The closest is your own gameplay and a recording of your realtime gameplay.

Replays as far as I see and logical guess, are always the server side PoV

Thats also why my own recording is true and POTG is usually slightly different.

So you can’t tell if you where really on widows screen, but she knows it.
You could ask her to upload the recordings so you can analyze it. :sweat_smile: From her PoV

I don’t think Blizzard is saving up 12 different replays for each game, so I assume the PoV is the “master”, ie server side.

Short answer: There is only one version of the game and it is whatever was on the server (will differ from your pov if you have high latency).
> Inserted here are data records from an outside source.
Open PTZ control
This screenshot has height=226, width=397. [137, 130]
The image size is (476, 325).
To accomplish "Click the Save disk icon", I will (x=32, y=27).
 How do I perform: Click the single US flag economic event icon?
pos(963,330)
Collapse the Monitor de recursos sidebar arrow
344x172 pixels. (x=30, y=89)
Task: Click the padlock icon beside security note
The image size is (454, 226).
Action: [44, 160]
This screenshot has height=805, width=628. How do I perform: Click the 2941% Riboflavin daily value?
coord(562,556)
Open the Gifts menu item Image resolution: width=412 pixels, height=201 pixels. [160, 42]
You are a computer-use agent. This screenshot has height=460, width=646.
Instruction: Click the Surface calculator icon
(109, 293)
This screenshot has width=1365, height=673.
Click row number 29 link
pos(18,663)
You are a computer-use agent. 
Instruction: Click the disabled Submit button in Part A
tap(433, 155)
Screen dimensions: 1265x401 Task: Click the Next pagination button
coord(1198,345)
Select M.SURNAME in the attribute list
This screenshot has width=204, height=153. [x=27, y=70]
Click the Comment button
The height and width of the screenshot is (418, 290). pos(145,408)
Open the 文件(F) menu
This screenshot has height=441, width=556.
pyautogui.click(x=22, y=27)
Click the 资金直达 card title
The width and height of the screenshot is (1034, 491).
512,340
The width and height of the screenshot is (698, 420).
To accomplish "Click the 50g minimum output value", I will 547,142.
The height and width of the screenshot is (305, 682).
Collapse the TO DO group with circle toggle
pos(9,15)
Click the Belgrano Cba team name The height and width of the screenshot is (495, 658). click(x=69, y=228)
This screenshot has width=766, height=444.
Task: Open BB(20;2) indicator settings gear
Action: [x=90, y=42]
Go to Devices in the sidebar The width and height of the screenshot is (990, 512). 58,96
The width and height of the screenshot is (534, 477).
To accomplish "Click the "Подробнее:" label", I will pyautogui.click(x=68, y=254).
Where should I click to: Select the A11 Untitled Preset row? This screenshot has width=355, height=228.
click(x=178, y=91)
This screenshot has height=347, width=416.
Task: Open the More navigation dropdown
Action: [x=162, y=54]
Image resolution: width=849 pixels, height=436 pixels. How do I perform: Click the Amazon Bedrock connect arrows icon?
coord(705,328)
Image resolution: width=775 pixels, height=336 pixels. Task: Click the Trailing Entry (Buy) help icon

The server runs at a specific tick rate (which is 60-63hz and I know for OWL they have a dedicated 144 hz rate) which is the point in time when server collects inputs from all players and calculates what happens. The server then calculates all manner of things in that instance such as whether a shot from widow intersects with another player’s hitbox etc. The server then sends updates back to the player constantly so someone on high ping may hide behind a corner only to find that they were killed before actually hiding. The game has a lag compensation system but it has a limit. All that happens in a tick rate although there is movement interpolation and other funny effects that you could see (like characters ragdolling happens on your end not on the server).

The actual secret behind all of this is that part of the things you see (such as character movement and particle effects) are calculated on your end but actual movement and weapons hitting is calculated in part on the server and part on your client. The server then corrects and sends the data to your machine.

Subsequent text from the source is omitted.